#### Using the information:
(A) In the FINTEPLA approval announcement, how many Dravet syndrome patients were in the long-term, open-label extension study?
(B) Extend the FINTEPLA approval announcement beyond its final sentence.

#### Reading text:
━━━━━━━━━━━━━━━━━━━━

The European Commission Approves Zogenix’s FINTEPLA® (Fenfluramine) Oral Solution for the Treatment of Seizures in Dravet Syndrome

IndustryPRwire - Zogenix announced that the European Commission (EC) has granted marketing authorization for FINTEPLA® (fenfluramine) oral solution for the treatment of seizures associated with Dravet syndrome as an add-on therapy to other anti-epileptic medicines for patients two years of age and older. Dravet syndrome is a rare, lifelong epilepsy that begins in infancy and is marked by severe refractory seizures, frequent medical emergencies, significant cognitive and behavioral impairments, and an increased risk of sudden premature death (SUDEP).

“We deeply appreciate the physicians and Dravet community whose support led to this important milestone,” said Stephen J. Farr, Ph.D., President and CEO of Zogenix. “With the EC approval in place, we can now begin making FINTEPLA more widely available for the treatment of Dravet syndrome patients in Europe who seek new safe and effective treatment options.”

The EC’s approval of FINTEPLA was based on positive safety and efficacy results from two randomized, international, multi-center, placebo-controlled Phase 3 trials (Study 1 and Study 2), as well as data from an interim analysis of a long-term, open-label extension study in 330 Dravet syndrome patients treated up to 3 years.

━━━━━━━━━━━━━━━━━━━━

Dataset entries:
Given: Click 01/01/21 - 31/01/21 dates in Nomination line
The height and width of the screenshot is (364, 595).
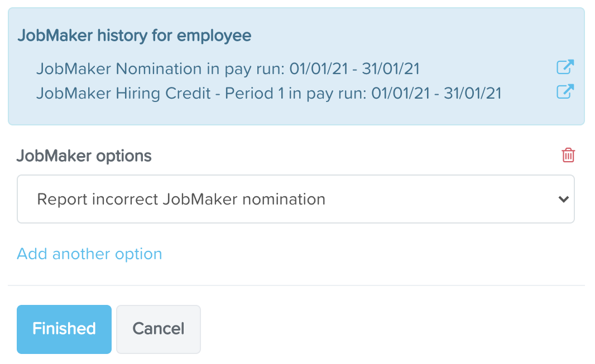Looking at the screenshot, I should click(x=354, y=69).
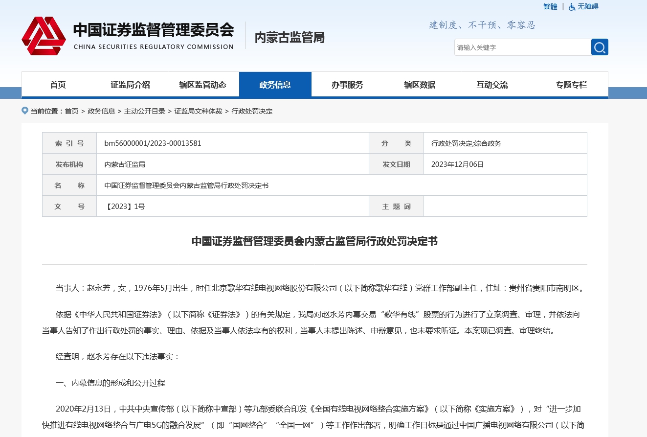Image resolution: width=647 pixels, height=437 pixels.
Task: Click the magnifier search button
Action: point(600,47)
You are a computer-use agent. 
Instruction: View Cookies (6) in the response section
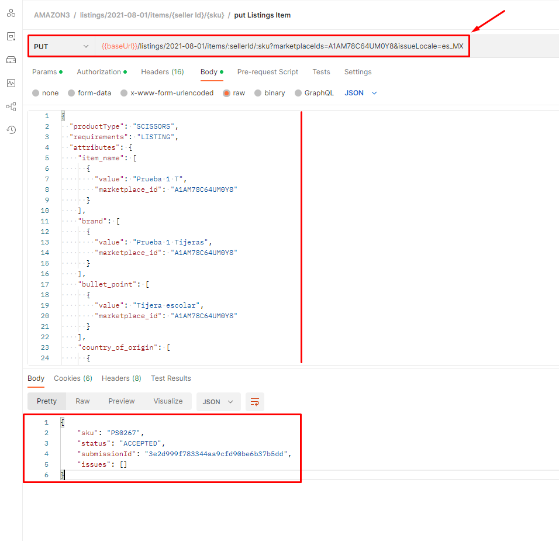tap(73, 378)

━━━━━━━━━━━━━━━━━━━━

#### Set of answers:
(A) 330 patients

(B)
“After a healthy start in life, children with Dravet syndrome suffer from frequent and prolonged epileptic seizures, which determine the future of the child and mean that parents are on constant alert. Current treatments for Dravet syndrome are unsatisfactory, resulting in the disease affecting motor and mental development,” said Dr. Tilman Polster, a pediatric epilepsy specialist at the Mara Hospital of the Bethel Epilepsy Centre in Bielefeld, Germany, and primary investigator for fenfluramine oral solution in Dravet syndrome in Germany. “Experience from clinical studies has shown that FINTEPLA offers an impressive reduction in seizures, plus an improvement in quality of life. In conjunction with the ongoing data being collected on the safety profile of the therapy, FINTEPLA represents an effective new treatment option and an important hope for the families concerned.”

When added to other antiepileptic therapies, including stiripentol, FINTEPLA provided a highly statistically significant and clinically meaningful reduction in convulsive seizure frequency. The most commonly reported adverse events that occurred in patients treated with this included decreased appetite, diarrhea, pyrexia, fatigue, upper respiratory tract infection, lethargy, somnolence and bronchitis.

With this approval, and subject to price and reimbursement being implemented according to national regulations, Zogenix will be able to market FINTEPLA in all European Union member countries, and in the United Kingdom, Norway, Iceland, and Liechtenstein.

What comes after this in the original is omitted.